Plus précisément, nous chercherons à :
- Séparer l’information liée au speckle du reste dans les données échographiques de manière automatique grâce à un réseau de neurones et des techniques de démêlement de l’espace latent. Des modèles génératifs (notamment VAE et modèles de diffusion) seront utilisés [1, 2].
- Prédire une carte donnant le grade de la pathologie de manière locale avec uniquement une information globale lors de l’entraînement du réseau de neurones en se basant sur des techniques d’apprentissage multi-instances et faiblement supervisé.
- Proposer une méthode explicable en donnant à la fois les zones d’intérêt pour la décision du réseau de neurones en utilisant des méthodes d’attribution et des descripteurs de l’image (texture, forme, etc) par le biais de prototypes [3, .4, 5]
Les expériences seront conduites à la fois sur des données synthétiques, des données pré-cliniques ex-vivo et des données cliniques [6]. Un objectif supplémentaire sera de :
- Générer de données ultrasonores réalistes pour la stéatose, notamment à partir d’images histologiques. Des modèles computationnels et d’apprentissage profond guidés par la physique de propagation des ondes seront considérés [7, 8].
Profile recherché : Master ou diplôme en informatique/apprentissage profond/sciences des données avec de bonnes compétences en programmation (python, idéalement Pytorch).
Candidature :
Envoyer un CV et les relevés de notes de master à :
Valentine Wargnier-Dauchelle, valentine.wargnier@creatis.insa-lyon.fr
Pauline Muleki-Seya, pauline.muleki-seya@creatis.insa-lyon.fr
Michaël Sdika, michael.sdika@creatis.insa-lyon.fr
References:
[1] WANG, Xin, CHEN, Hong, WU, Zihao, et al. Disentangled representation learning. IEEE Transactions on Pattern Analysis and Machine Intelligence, 2024.
[2] HO, Jonathan, JAIN, Ajay, et ABBEEL, Pieter. Denoising diffusion probabilistic models. Advances in neural information processing systems, 2020, vol. 33, p. 6840-6851.
[3] ERION, Gabriel, JANIZEK, Joseph D., STURMFELS, Pascal, et al. Improving performance of deep learning models with axiomatic attribution priors and expected gradients. Nature machine intelligence, 2021, vol. 3, no 7, p. 620-631.

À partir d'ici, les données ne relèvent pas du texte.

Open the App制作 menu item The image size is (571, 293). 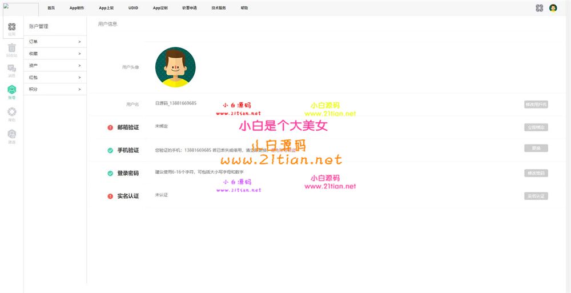tap(77, 8)
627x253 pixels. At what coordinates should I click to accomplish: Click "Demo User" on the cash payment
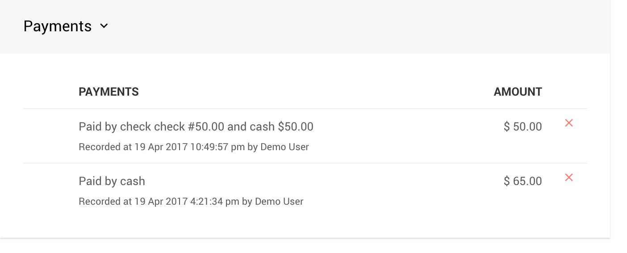pyautogui.click(x=279, y=202)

[4] GALLÉE, Luisa, BEER, Meinrad, et GÖTZ, Michael. Interpretable medical image classification using prototype learning and privileged information. In : International Conference on Medical Image Computing and Computer-Assisted Intervention. Cham : Springer Nature Switzerland, 2023. p. 435-445.
[5] DJOUMESSI, Kerol, BAH, Bubacarr, KÜHLEWEIN, Laura, et al. This actually looks like that: Proto-BagNets for local and global interpretability-by-design. In : International Conference on Medical Image Computing and Computer-Assisted Intervention. Cham : Springer Nature Switzerland, 2024. p. 718-728.
[6] JOO, Yunsang, PARK, Hyun-Cheol, LEE, O.-Joun, et al. Classification of liver fibrosis from heterogeneous ultrasound image. IEEE Access, 2023, vol. 11, p. 9920-9930 (https://www.kaggle.com/datasets/vibhingupta028/liver-histopathology-fibrosis-ultrasound-images/data).
[7] GARCIA, Damien. SIMUS: an open-source simulator for medical ultrasound imaging. Part I: theory & examples. Computer Methods and Programs in Biomedicine, 2022, vol. 218, p. 106726.
[8] CIGIER, Amanda, VARRAY, François, et GARCIA, Damien. SIMUS: an open-source simulator for medical ultrasound imaging. Part II: comparison with four simulators. Computer Methods and Programs in Biomedicine, 2022, vol. 220, p. 106774.